__The task__:
A verbatim reproduction of the lines below, from the line containing "Task: Open the Grup FF title" through the line containing "Switch to List View option", both ends included, is the whole required output.

== == ==

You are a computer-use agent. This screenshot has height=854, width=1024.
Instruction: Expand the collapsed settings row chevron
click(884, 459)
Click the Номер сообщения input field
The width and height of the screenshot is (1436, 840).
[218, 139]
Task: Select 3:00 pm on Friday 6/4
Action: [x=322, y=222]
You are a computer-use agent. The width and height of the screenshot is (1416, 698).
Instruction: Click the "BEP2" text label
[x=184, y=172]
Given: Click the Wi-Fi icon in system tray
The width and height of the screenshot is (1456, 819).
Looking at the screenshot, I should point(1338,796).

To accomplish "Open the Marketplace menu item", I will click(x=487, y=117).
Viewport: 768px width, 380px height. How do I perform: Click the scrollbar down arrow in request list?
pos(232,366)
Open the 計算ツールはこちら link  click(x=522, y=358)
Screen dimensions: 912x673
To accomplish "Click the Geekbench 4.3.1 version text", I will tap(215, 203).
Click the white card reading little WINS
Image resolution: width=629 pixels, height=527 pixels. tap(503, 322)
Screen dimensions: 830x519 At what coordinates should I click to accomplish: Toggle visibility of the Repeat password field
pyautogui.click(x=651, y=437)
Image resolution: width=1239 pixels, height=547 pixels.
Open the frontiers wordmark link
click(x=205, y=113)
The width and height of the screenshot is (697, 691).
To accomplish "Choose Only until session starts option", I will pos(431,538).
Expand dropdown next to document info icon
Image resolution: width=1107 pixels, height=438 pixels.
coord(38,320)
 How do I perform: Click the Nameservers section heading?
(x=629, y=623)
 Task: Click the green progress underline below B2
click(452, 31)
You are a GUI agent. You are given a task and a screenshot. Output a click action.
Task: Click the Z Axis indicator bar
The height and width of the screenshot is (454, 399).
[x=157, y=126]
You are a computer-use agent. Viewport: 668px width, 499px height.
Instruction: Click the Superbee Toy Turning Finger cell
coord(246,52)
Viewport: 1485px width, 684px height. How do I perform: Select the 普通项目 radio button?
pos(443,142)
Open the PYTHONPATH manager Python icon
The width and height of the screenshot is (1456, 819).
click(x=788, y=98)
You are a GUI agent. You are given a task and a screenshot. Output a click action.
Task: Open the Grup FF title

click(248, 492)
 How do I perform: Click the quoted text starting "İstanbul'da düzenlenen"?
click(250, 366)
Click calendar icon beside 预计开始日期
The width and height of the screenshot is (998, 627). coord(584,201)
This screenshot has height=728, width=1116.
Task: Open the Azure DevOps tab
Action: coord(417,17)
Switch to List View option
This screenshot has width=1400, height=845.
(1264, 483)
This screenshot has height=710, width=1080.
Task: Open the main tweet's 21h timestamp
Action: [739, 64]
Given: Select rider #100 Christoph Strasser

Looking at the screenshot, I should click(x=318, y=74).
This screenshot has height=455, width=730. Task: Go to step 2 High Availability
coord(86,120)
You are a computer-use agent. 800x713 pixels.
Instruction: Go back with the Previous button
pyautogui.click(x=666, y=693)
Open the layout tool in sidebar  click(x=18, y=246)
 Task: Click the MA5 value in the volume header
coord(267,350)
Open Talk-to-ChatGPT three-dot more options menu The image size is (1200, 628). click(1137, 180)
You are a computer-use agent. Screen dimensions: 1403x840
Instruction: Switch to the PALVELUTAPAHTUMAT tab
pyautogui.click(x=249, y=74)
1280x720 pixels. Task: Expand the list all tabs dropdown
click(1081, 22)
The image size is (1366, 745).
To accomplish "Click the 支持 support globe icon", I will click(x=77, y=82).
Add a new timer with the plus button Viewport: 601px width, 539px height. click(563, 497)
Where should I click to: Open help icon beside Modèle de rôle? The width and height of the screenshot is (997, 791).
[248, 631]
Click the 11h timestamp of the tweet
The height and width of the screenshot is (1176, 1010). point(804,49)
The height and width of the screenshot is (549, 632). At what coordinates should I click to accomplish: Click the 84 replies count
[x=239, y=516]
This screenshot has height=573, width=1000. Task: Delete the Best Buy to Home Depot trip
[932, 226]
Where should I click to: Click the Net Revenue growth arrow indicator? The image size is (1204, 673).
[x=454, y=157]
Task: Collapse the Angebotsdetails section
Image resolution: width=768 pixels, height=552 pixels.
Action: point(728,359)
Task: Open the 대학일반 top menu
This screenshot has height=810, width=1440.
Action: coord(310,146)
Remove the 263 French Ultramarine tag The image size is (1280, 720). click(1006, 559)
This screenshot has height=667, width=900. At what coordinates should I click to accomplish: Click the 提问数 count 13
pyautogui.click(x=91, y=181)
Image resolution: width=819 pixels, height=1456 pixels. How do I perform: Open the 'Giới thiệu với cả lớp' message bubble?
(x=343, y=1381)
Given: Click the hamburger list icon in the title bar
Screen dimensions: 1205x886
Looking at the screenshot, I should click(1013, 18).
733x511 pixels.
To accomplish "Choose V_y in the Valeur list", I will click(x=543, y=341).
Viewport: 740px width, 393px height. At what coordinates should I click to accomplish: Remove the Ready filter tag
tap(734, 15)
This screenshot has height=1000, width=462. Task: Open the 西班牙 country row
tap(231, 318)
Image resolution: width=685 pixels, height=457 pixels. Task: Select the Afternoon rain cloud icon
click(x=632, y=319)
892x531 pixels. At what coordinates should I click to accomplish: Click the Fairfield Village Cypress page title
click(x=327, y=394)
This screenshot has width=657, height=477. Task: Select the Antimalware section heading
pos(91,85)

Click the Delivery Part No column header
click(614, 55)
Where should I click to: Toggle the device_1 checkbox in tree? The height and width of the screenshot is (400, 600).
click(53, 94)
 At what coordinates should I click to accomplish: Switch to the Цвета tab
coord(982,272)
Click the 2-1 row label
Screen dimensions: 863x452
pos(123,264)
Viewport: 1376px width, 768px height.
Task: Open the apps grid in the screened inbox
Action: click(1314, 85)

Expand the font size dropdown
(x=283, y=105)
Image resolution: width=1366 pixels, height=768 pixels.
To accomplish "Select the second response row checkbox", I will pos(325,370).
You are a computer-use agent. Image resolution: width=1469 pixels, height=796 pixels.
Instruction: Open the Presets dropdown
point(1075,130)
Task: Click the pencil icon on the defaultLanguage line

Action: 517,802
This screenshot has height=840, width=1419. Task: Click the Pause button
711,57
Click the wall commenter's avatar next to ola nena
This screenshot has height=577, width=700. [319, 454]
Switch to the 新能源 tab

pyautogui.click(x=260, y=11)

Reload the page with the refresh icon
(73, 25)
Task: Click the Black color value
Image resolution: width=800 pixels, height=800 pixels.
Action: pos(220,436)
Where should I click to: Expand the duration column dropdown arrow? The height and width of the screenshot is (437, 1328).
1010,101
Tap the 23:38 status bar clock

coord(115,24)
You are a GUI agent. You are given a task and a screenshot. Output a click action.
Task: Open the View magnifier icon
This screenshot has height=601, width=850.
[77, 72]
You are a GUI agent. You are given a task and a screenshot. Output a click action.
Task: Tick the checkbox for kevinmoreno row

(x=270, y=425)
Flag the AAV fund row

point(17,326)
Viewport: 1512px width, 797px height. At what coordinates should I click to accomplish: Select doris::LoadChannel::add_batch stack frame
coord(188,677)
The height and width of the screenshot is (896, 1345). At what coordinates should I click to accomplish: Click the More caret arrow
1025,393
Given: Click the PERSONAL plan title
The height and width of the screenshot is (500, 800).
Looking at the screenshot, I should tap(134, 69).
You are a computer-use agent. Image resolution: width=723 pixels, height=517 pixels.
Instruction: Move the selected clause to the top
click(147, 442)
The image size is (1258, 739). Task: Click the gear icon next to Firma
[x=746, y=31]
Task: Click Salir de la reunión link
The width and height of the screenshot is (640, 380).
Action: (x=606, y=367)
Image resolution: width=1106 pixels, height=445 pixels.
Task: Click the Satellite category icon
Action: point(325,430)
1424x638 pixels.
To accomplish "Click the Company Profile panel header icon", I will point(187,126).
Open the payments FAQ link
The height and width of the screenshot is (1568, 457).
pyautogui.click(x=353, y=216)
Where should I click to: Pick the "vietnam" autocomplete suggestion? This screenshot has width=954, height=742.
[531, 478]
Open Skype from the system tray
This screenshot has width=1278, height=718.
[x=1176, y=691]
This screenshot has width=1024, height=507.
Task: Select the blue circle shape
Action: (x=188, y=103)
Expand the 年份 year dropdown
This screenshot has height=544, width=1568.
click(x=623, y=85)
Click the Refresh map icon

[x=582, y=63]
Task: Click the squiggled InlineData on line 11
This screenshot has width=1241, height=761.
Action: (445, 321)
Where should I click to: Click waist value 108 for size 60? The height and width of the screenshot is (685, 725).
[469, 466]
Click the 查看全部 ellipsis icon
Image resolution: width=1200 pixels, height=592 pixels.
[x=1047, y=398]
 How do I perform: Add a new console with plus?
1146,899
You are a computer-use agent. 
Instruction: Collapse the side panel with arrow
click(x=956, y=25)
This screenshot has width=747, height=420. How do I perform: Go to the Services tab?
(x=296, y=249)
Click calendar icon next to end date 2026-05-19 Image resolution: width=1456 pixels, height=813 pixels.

== == ==

__Reply__:
Task: Open the Grup FF title

click(248, 492)
 How do I perform: Click the quoted text starting "İstanbul'da düzenlenen"?
click(250, 366)
Click calendar icon beside 预计开始日期
The width and height of the screenshot is (998, 627). coord(584,201)
This screenshot has height=728, width=1116.
Task: Open the Azure DevOps tab
Action: coord(417,17)
Switch to List View option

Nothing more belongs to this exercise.